PreviousLater
Close

九尾を捨て、復讐の妃になります 4

2.0K2.1K

九尾を捨て、復讐の妃になります

青丘霊狐の蘇離が修行を終えた時、一族はすでに滅び、妹の若も惨殺されていた。犯人は青丘へ避暑と狩りに訪れた皇族。貴妃の戯言と私欲により、若は皮を剥がされ骨を抜かれたのだ。蘇離は復讐を誓うが、天の理に阻まれてしまう。そのため彼女は九本の尾を断ち切って人間の姿となり、後宮へ。寵愛を争うためではない。ただ一族の仇を討ち、悪を滅するためだ。やがて復讐を遂げた蘇離は、妹の遺品を手に青丘へと帰っていく。
  • Instagram

本話のレビュー

もっと

涙の池辺と冷たい微笑み

泥にまみれて泣き叫ぶ侍女と、その横で冷ややかに笑う妃の対比があまりにも残酷で美しい。『九尾を捨て、復讐の妃になります』というタイトル通り、かつての優しさを捨てた彼女の瞳には、復讐の炎が燃えている。夕日が二人を照らす光の演出も、悲劇的な運命を予感させるようでゾクッとしました。

紫色の蝶が舞う復讐劇

妃の衣装に施された紫色の蝶の装飾が、彼女の儚さと強さを象徴しているようで素敵です。侍女を水に突き落とすシーンでの表情の変化は、単なる悪役ではなく、深い悲しみから生まれた覚悟を感じさせます。ネットショートで見た中でも、これほど視覚的に美しい復讐劇は初めてかもしれません。

王の驚愕と妃の支配

最後に登場する王の驚いた表情が全てを物語っていますね。妃が完全に状況を掌握し、かつて自分を虐げた者たちを支配下に置いた瞬間の緊張感がたまらない。『九尾を捨て、復讐の妃になります』の世界観が、この一瞬の沈黙と視線の応酬だけで完璧に表現されています。

豪華絢爛な衣装の裏側

金色と赤を基調とした妃の衣装は、権力の頂点に立ったことを示していますが、その豪華さの裏にある孤独や苦悩が透けて見えるようです。特に首元の装飾が重そうに見え、彼女が背負う運命の重さを視覚化しているようで、細部まで作り込まれた美術に感動しました。

水面に映る二つの顔

池の水面に映る妃の姿と、実際に泣き崩れる侍女の姿が重なるカットが印象的でした。まるで鏡像のように、かつての自分と現在の自分、あるいは加害者と被害者の関係性が逆転した瞬間を捉えていて、映像美だけでなく物語の深みも感じられる素晴らしい演出です。

爪先まで込められた殺意

妃の長い爪の装飾が、ただのアクセサリーではなく、相手を傷つける武器のように見えて怖かったです。あの爪で侍女の肩を掴むシーンでは、物理的な痛みよりも精神的な支配を感じさせ、恐怖心が煽られました。細部へのこだわりが物語のリアリティを高めています。

夕暮れ時の決別

黄金色の夕日が差し込む時間帯を選んだ撮影が、物語の転換点を強調しています。
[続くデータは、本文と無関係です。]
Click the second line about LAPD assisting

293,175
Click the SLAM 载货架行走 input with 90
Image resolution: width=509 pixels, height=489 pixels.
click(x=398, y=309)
光と影のコントラストが、妃の心の中の明暗を表現しているようで、言葉少ななシーンでも感情が伝わってくる。『九尾を捨て、復讐の妃になります』のテーマカラーがこの夕焼けなのかもしれません。

侍女の絶望と妃の冷徹

泥水をすすりながら泣く侍女の姿は見ていて胸が痛みますが、それを見下す妃の表情には一切の揺らぎがありません。かつて同じ立場だった彼女が、いかにして冷徹な復讐者へと変貌したのか、その過程を想像すると背筋が凍る思いがします。演技力のぶつかり合いが凄いです。

神々しいまでの美しさと狂気

妃のメイクと髪飾りが神々しいほど美しいのに、その瞳の奥には狂気にも似た執念が宿っています。このギャップがたまらなく魅力的で、画面から目が離せませんでした。特に鼻元のチェーン装飾が、彼女を人間ではない何か、例えば九尾の狐のような存在に見せています。

運命の歯車が回り出す

侍女を突き落とす行為が、単なるいじめではなく、大きな復讐劇の序幕であることを感じさせます。『九尾を捨て、復讐の妃になります』というタイトルが示す通り、彼女が捨てたものは優しさだけでなく、人としての心なのかもしれません。次の展開が気になって仕方がないです。